● **Exercise directions**:
Reproduce the data below exactly as written. Pictures do not belong in the copy.

● **The data**:
━━━

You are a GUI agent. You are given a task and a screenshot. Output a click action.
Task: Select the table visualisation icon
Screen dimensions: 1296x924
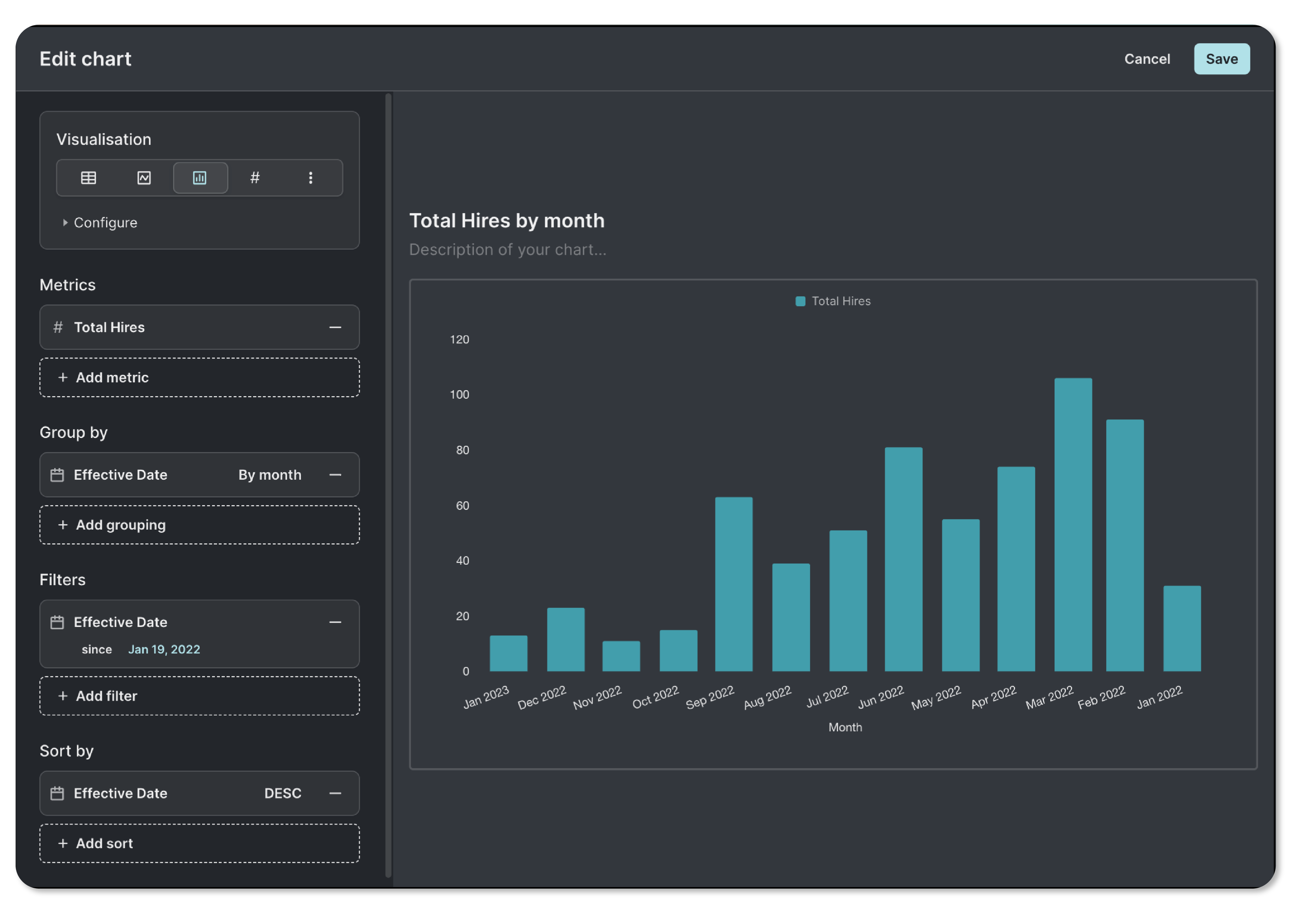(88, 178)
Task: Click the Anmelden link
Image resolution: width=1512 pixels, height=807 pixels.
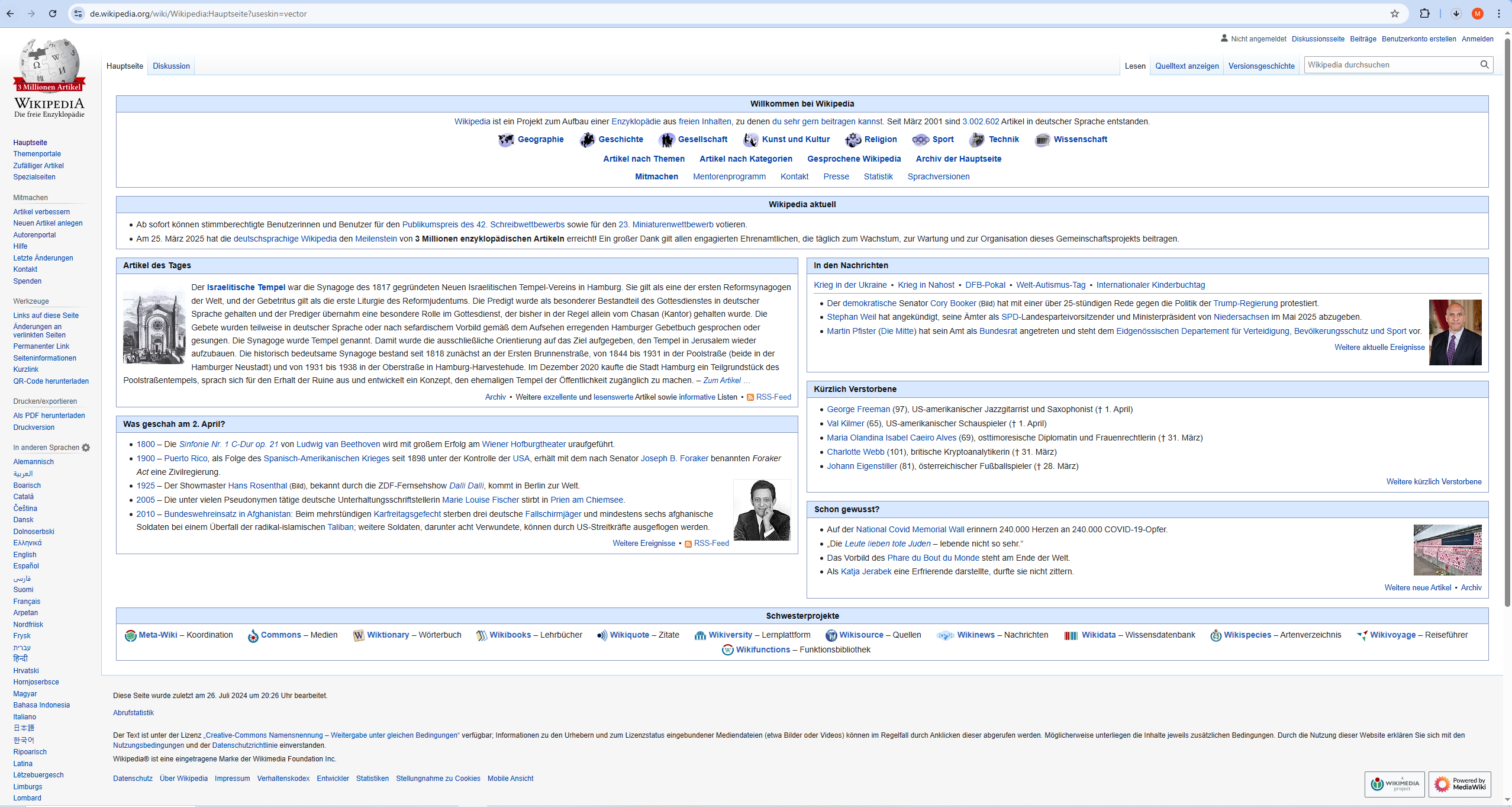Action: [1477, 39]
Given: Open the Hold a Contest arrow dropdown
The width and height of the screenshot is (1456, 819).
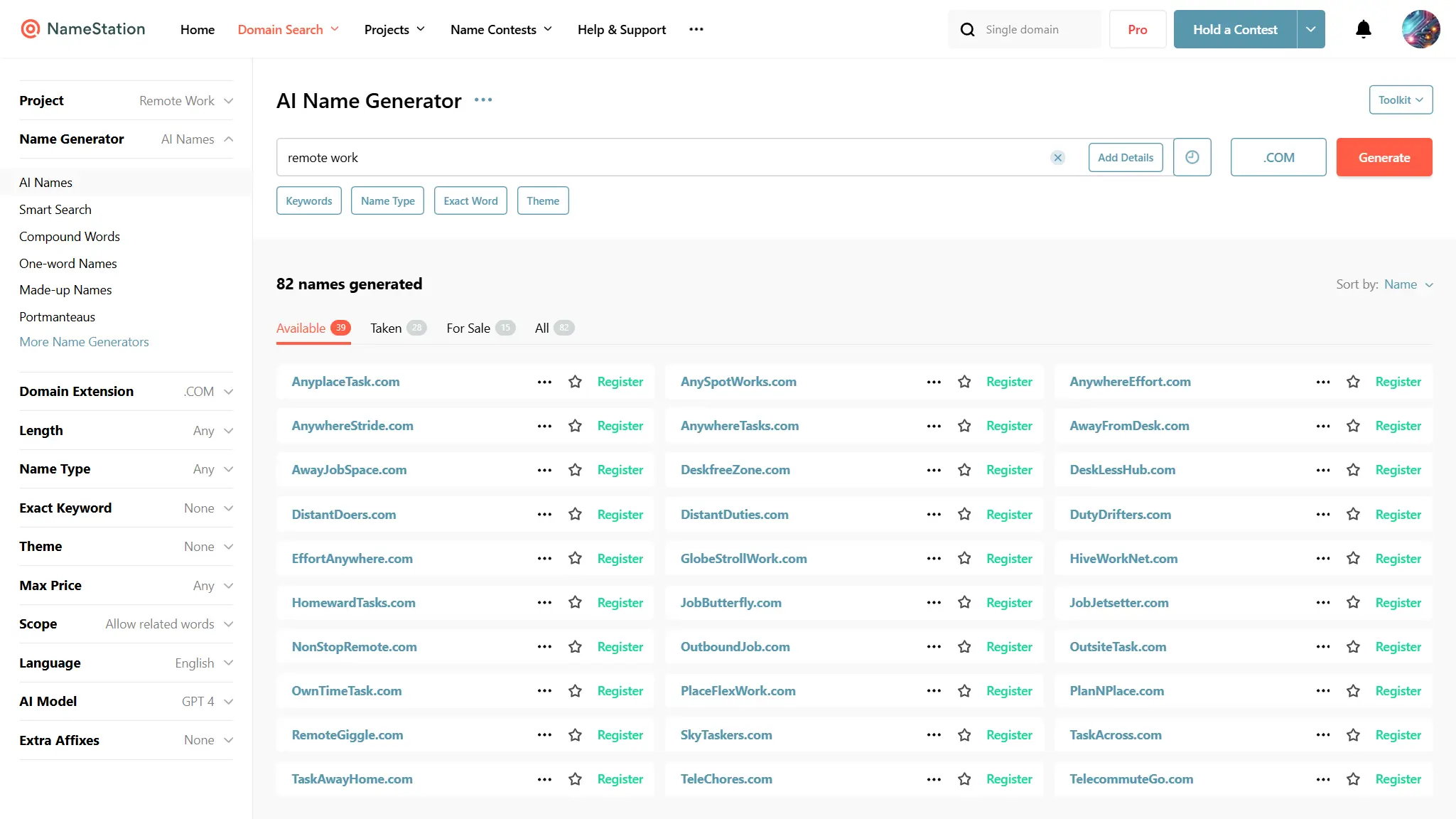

━━━

● **Reply**:
You are a GUI agent. You are given a task and a screenshot. Output a click action.
Task: Select the table visualisation icon
Screen dimensions: 1296x924
(88, 178)
Task: Click the Anmelden link
Image resolution: width=1512 pixels, height=807 pixels.
Action: [1477, 39]
Given: Open the Hold a Contest arrow dropdown
The width and height of the screenshot is (1456, 819).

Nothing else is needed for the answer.